(Beginning of DATA SECTION)

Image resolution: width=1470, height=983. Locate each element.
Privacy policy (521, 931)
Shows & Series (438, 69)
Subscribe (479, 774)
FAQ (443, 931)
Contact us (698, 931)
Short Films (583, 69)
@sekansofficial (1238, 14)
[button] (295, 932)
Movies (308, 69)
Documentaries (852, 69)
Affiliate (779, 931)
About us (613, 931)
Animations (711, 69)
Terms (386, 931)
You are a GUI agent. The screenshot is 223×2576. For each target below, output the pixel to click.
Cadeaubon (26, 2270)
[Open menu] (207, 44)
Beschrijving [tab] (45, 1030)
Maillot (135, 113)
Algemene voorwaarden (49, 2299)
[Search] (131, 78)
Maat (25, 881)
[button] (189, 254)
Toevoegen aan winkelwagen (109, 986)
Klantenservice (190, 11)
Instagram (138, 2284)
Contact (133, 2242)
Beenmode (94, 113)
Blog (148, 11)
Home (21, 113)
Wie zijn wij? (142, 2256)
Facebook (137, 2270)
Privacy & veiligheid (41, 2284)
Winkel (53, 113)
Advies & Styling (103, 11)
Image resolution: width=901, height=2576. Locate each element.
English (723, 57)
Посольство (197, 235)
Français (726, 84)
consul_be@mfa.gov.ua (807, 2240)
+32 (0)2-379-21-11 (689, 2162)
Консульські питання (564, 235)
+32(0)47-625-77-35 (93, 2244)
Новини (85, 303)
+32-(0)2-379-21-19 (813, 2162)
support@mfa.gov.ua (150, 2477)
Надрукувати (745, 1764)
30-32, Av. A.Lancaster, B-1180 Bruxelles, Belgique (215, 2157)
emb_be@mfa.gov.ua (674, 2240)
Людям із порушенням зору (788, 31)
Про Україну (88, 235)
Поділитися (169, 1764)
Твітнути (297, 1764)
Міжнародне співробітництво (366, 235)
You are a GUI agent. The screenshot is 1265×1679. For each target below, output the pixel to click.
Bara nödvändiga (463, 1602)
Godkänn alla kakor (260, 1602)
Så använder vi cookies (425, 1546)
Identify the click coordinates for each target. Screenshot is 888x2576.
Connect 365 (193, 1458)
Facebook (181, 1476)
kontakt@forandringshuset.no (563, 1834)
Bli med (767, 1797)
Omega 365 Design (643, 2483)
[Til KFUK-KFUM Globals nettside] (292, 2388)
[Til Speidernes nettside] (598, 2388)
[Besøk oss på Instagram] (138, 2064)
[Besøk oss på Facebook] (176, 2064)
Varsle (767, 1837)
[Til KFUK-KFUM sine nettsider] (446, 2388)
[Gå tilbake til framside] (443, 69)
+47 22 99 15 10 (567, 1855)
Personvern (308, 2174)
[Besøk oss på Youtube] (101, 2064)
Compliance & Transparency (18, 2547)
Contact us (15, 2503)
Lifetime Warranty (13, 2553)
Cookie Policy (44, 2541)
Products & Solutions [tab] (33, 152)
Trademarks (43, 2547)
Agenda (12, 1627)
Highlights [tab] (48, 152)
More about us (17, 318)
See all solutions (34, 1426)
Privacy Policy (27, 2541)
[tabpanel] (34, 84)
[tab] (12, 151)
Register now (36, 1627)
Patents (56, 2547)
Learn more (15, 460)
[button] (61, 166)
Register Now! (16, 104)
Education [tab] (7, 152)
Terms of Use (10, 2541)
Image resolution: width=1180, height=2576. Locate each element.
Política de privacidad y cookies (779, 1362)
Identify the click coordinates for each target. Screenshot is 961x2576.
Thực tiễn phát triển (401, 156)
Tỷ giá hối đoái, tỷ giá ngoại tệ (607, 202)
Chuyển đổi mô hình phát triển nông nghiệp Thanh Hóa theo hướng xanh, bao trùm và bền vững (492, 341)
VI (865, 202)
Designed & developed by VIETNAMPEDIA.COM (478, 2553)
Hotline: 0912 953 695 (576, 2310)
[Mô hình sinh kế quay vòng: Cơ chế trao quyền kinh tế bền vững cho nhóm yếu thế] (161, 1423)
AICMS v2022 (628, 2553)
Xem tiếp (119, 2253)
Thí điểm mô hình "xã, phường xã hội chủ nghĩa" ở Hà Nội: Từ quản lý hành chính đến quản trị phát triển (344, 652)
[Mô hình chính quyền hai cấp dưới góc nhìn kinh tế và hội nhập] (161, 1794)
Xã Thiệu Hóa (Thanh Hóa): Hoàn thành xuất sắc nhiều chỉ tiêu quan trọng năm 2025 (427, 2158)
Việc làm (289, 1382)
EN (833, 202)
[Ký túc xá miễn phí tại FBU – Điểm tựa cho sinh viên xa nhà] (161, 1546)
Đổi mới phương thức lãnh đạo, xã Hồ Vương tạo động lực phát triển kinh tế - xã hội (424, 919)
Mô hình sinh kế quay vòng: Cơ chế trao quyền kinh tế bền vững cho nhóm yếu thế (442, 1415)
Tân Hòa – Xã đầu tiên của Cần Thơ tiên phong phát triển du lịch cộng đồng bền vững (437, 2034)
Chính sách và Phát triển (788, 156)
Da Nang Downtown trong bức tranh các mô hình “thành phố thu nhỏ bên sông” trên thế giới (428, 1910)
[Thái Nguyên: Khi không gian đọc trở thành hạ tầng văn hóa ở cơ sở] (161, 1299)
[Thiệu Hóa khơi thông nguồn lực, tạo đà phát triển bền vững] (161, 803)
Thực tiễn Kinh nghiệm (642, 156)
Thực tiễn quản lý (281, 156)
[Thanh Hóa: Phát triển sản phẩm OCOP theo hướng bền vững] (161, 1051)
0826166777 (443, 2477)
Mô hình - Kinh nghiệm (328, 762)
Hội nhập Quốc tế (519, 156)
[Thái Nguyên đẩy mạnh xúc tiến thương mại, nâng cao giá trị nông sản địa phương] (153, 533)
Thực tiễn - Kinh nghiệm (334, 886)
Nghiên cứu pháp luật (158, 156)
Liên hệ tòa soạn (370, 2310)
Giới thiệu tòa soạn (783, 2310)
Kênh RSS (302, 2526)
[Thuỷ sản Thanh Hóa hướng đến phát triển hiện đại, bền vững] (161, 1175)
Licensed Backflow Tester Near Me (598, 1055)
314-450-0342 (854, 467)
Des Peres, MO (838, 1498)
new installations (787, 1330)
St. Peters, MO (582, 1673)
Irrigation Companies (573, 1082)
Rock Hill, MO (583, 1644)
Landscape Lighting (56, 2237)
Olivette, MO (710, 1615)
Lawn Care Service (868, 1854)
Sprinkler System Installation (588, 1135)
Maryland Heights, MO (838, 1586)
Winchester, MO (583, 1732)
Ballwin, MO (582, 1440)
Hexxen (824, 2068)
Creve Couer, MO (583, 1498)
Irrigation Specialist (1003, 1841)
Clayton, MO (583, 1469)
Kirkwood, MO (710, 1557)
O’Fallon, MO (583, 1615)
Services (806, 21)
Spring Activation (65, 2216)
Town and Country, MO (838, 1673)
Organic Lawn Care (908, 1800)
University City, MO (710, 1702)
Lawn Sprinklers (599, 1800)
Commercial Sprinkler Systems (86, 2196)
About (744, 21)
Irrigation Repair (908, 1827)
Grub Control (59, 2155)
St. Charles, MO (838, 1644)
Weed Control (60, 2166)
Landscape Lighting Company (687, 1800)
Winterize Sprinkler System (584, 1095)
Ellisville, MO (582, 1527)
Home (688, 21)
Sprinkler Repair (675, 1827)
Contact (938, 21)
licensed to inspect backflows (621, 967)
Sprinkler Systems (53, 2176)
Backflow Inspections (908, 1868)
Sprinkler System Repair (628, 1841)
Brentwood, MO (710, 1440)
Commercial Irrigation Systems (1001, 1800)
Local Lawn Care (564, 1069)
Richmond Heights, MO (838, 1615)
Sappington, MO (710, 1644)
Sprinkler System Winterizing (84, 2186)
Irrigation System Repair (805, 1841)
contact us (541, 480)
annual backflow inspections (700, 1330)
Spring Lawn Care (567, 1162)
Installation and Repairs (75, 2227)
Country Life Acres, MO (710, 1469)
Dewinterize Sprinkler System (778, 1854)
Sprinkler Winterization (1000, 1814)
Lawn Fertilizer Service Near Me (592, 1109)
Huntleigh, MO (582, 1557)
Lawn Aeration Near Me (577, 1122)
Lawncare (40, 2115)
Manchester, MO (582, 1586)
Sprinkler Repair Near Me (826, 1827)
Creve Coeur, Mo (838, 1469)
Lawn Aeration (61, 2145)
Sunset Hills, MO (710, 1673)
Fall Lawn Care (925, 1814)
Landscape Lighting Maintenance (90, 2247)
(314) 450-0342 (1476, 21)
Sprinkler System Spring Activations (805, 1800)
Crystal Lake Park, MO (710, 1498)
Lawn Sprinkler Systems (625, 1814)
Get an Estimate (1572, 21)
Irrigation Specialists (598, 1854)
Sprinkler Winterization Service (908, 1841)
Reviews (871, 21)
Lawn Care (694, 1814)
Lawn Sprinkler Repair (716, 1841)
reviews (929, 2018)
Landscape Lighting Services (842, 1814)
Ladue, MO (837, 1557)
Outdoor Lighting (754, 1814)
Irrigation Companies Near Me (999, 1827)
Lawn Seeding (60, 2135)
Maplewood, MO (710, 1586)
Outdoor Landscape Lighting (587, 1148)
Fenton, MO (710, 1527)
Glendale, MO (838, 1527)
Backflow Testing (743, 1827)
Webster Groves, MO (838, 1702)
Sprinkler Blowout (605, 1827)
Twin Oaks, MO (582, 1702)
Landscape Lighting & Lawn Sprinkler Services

(End of DATA SECTION)

What is needed is an exact copy of the lines above, from the one containing "Thực tiễn phát triển (401, 156)" through the one containing "[Thuỷ sản Thanh", with nothing added.

> _RESPONSE TO THE EXERCISE_:
Thực tiễn phát triển (401, 156)
Tỷ giá hối đoái, tỷ giá ngoại tệ (607, 202)
Chuyển đổi mô hình phát triển nông nghiệp Thanh Hóa theo hướng xanh, bao trùm và bền vững (492, 341)
VI (865, 202)
Designed & developed by VIETNAMPEDIA.COM (478, 2553)
Hotline: 0912 953 695 (576, 2310)
[Mô hình sinh kế quay vòng: Cơ chế trao quyền kinh tế bền vững cho nhóm yếu thế] (161, 1423)
AICMS v2022 (628, 2553)
Xem tiếp (119, 2253)
Thí điểm mô hình "xã, phường xã hội chủ nghĩa" ở Hà Nội: Từ quản lý hành chính đến quản trị phát triển (344, 652)
[Mô hình chính quyền hai cấp dưới góc nhìn kinh tế và hội nhập] (161, 1794)
Xã Thiệu Hóa (Thanh Hóa): Hoàn thành xuất sắc nhiều chỉ tiêu quan trọng năm 2025 (427, 2158)
Việc làm (289, 1382)
EN (833, 202)
[Ký túc xá miễn phí tại FBU – Điểm tựa cho sinh viên xa nhà] (161, 1546)
Đổi mới phương thức lãnh đạo, xã Hồ Vương tạo động lực phát triển kinh tế - xã hội (424, 919)
Mô hình sinh kế quay vòng: Cơ chế trao quyền kinh tế bền vững cho nhóm yếu thế (442, 1415)
Tân Hòa – Xã đầu tiên của Cần Thơ tiên phong phát triển du lịch cộng đồng bền vững (437, 2034)
Chính sách và Phát triển (788, 156)
Da Nang Downtown trong bức tranh các mô hình “thành phố thu nhỏ bên sông” trên thế giới (428, 1910)
[Thái Nguyên: Khi không gian đọc trở thành hạ tầng văn hóa ở cơ sở] (161, 1299)
[Thiệu Hóa khơi thông nguồn lực, tạo đà phát triển bền vững] (161, 803)
Thực tiễn Kinh nghiệm (642, 156)
Thực tiễn quản lý (281, 156)
[Thanh Hóa: Phát triển sản phẩm OCOP theo hướng bền vững] (161, 1051)
0826166777 (443, 2477)
Mô hình - Kinh nghiệm (328, 762)
Hội nhập Quốc tế (519, 156)
[Thái Nguyên đẩy mạnh xúc tiến thương mại, nâng cao giá trị nông sản địa phương] (153, 533)
Thực tiễn - Kinh nghiệm (334, 886)
Nghiên cứu pháp luật (158, 156)
Liên hệ tòa soạn (370, 2310)
Giới thiệu tòa soạn (783, 2310)
Kênh RSS (302, 2526)
[Thuỷ sản Thanh Hóa hướng đến phát triển hiện đại, bền vững] (161, 1175)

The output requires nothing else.